NEW ORLEANS Motorola Inc.'s networking and computing systems group plans to integrate future versions of the C-5 network-processing core from C-Port Corp. with PowerPC RISC cores, particularly the new e500 Book E core, based on the G5 architecture.
High-end network equipment designers are clamoring for a single device that could combine control-plane and data-path processors in a system-on-chip with an efficient shared-memory architecture, said C-Port president Larry Walker.
At this week's Smart Networks Developers Forum here, Motorola executives stressed that there is more to this plan than showing off road maps for the PowerPC, PowerQuicc communications controller and C-5 network processor. Motorola must demonstrate an ability to offer simulation models of all its cores in a time frame that allows developers to work with cores before standard products are developed.
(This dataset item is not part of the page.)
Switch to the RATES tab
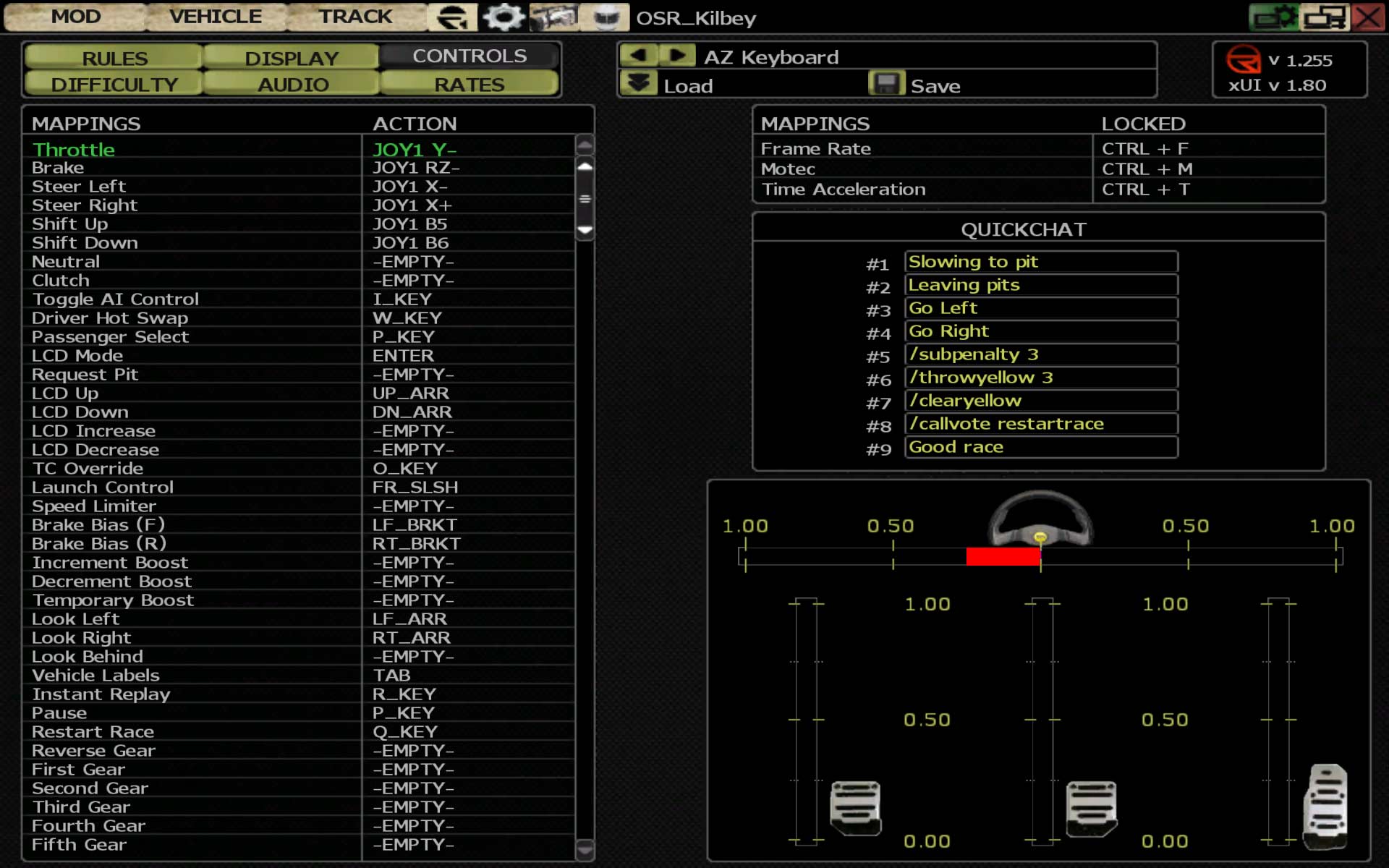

Daniel Artusi, general manager of the networking and computing sy stems group, said in a keynote speech Monday (May 21) that Motorola should be judged in the coming year by its ability to quickly offer presilicon tools such as "virtual samples," entailing simulation models and the software necessary to enable their use in system-level design.
Common threads are emerging in the PowerPC, PowerQuicc and C-5 programs. For example, even though the 8264 and 8266 PowerQuicc 2 processors that debuted this week feature on-chip PCI buses, Motorola will slowly wean itself from PCI and PCI-X, in favor of standardizing on RapidIO in all future processor releases.
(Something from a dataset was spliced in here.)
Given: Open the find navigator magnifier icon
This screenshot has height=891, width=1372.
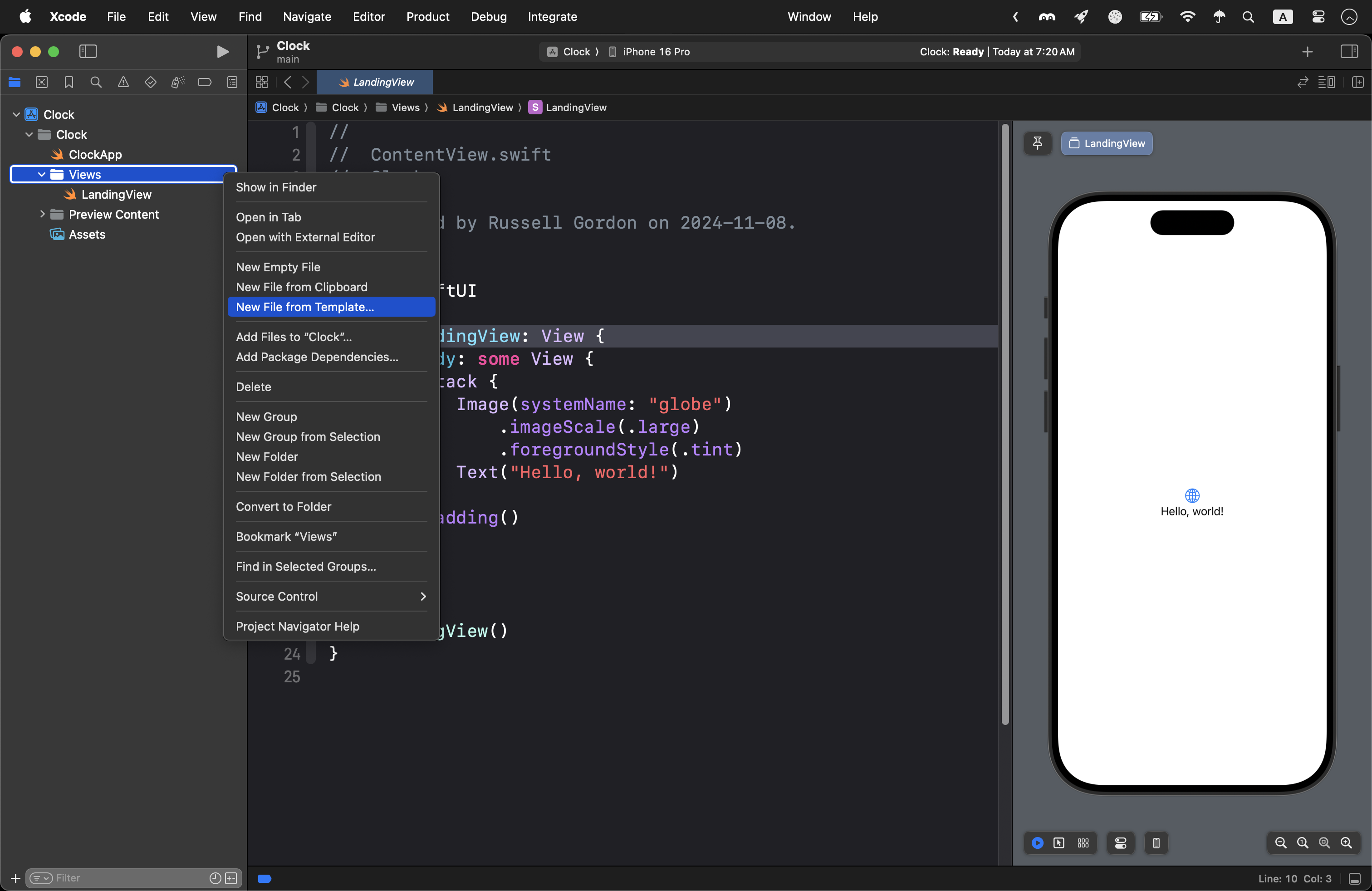Looking at the screenshot, I should pos(96,83).
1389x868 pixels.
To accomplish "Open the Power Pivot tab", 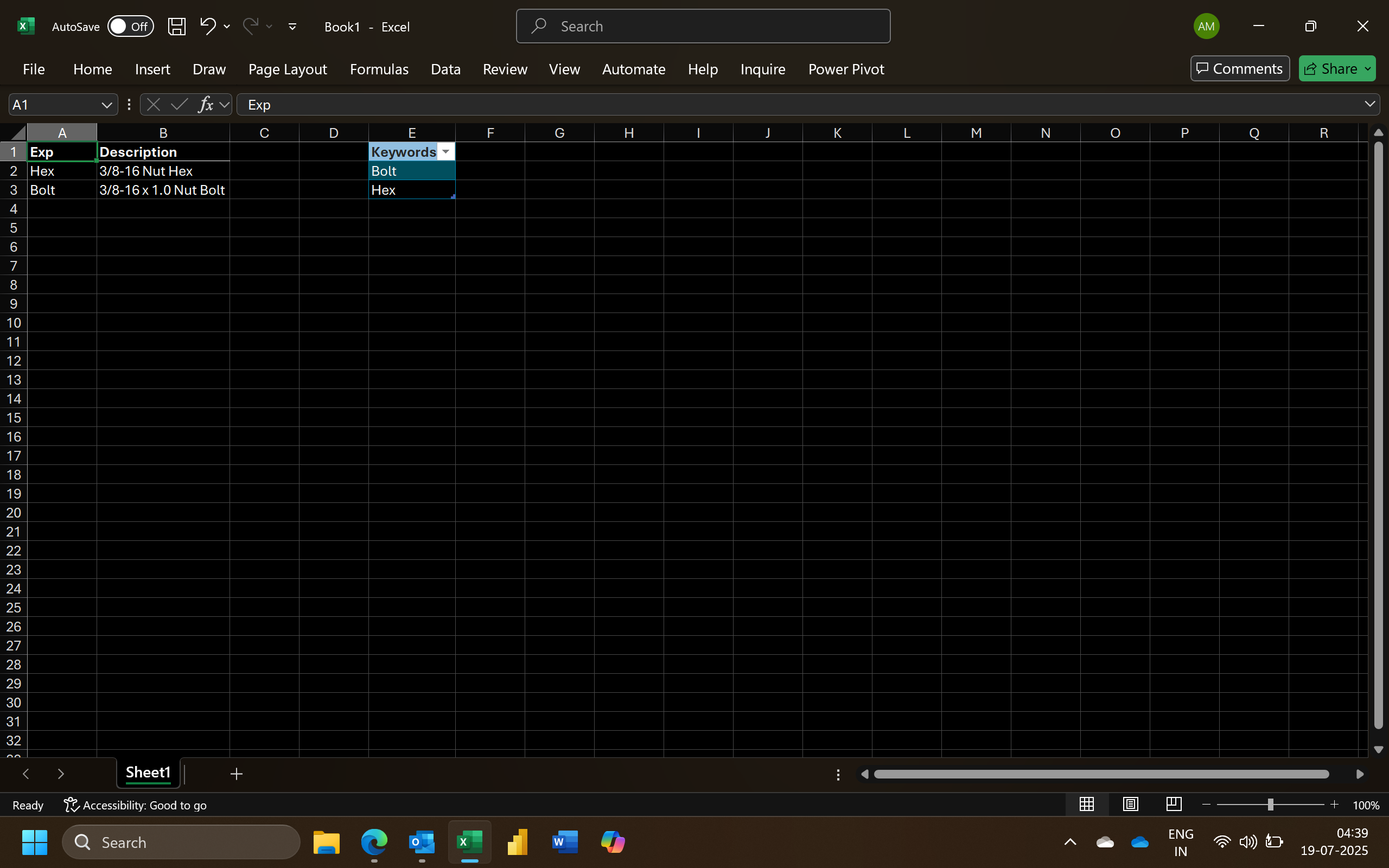I will [x=845, y=69].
Walker said he was not aware until after Motorola's acquisition of C-Port just how broadly the company dominated the control-plane processor market with its PowerQuicc architecture. The most recent Cahners In-Stat analyses show Motorola holding an 80 percent market share in communication processors, largely due to the strength of its PowerQuicc line.
Three new members of this family, w hich combines a PowerPC RISC chip with a 68000-based core, were introduced Monday (May 21): the MPC8264 with inverse-multiplexing-over-ATM functions; the MPC8265, with an integrated PCI bus; and the MPC8266 with both inverse muxing and PCI.
The next generation of PowerQuicc, the MPC85xx family, will begin with a 266-MHz communication processor module on-chip, and integrate the PowerPC G5 core at a later date, Motorola executives said. It will have native 4-Gbit/second performance, according to the company.
The subsequent MPC87xx Power Quicc family will offer 700-MHz G5 core performance from the beginning, and will be able to handle OC-12 (622-Mbit rates) with a 6-Gbit/s native capability.
The standard PowerPC processor implementations already have moved to the G4 core, and Motorola introduced two new versions at its forum: the MPC7410 with AltiVec instruction extensions and full symmetric-multiprocessing support; and the MPC7440, a three-issue superscalar processor with an integrated Level 2 cac he.
As Motorola moves to the fifth generation of Power PC, the G5, the architecture is targeted even more to the embedded space. The e500 Book E core will be described in detail on June 11 at the Embedded Processor Forum. But Brian Wilkie, vice president and general manager of the communication processor division, said that developers can expect a two-way superscalar core capable of out-of-order execution. The e5000 also will feature a branch unit with a 512-entry branch target buffer. The core will be integrated into a single-chip "core complex" along with on-chip switching fabrics for very advanced switching and routing designs, Wilkie said.
At some point in this cycle, Motorola's Austin, Texas, teams will begin to work with C-Port's Massachusetts groups on unified C-5 and PowerQuicc designs. At least two generations of C-5 follow-ons, C-5 II and C-5 III, are planned, but the emphasis will be more on improving the efficiency of Internet Protocol packet forwarding than on rushing wire-speed support to 10 or 40 Gbits immediately.
Walker said the likely candidates for on-chip buses are those that allow efficient shared-memory access to blocks of SRAM or magnetoresistive RAM.
Also on the table are merged designs built on the StarCore and Polaris DSP cores. Ray Burgess, the vice president of strategy and marketing for Motorola's Semiconductor Products Sector, said a customized third-generation cellular platform could combine a StarCore 140, a communication module borrowed from PowerQuicc and one or many application processor units.
In the meantime, system designs can make use of virtually all Motorola processing architectures. For example, media gateways supporting packetized voice can use StarCore DSPs for voice compression and packetization, PowerQuiccs for channel aggregation, PowerPCs for media gateway functions and C-5s for high-end packet routing, he said.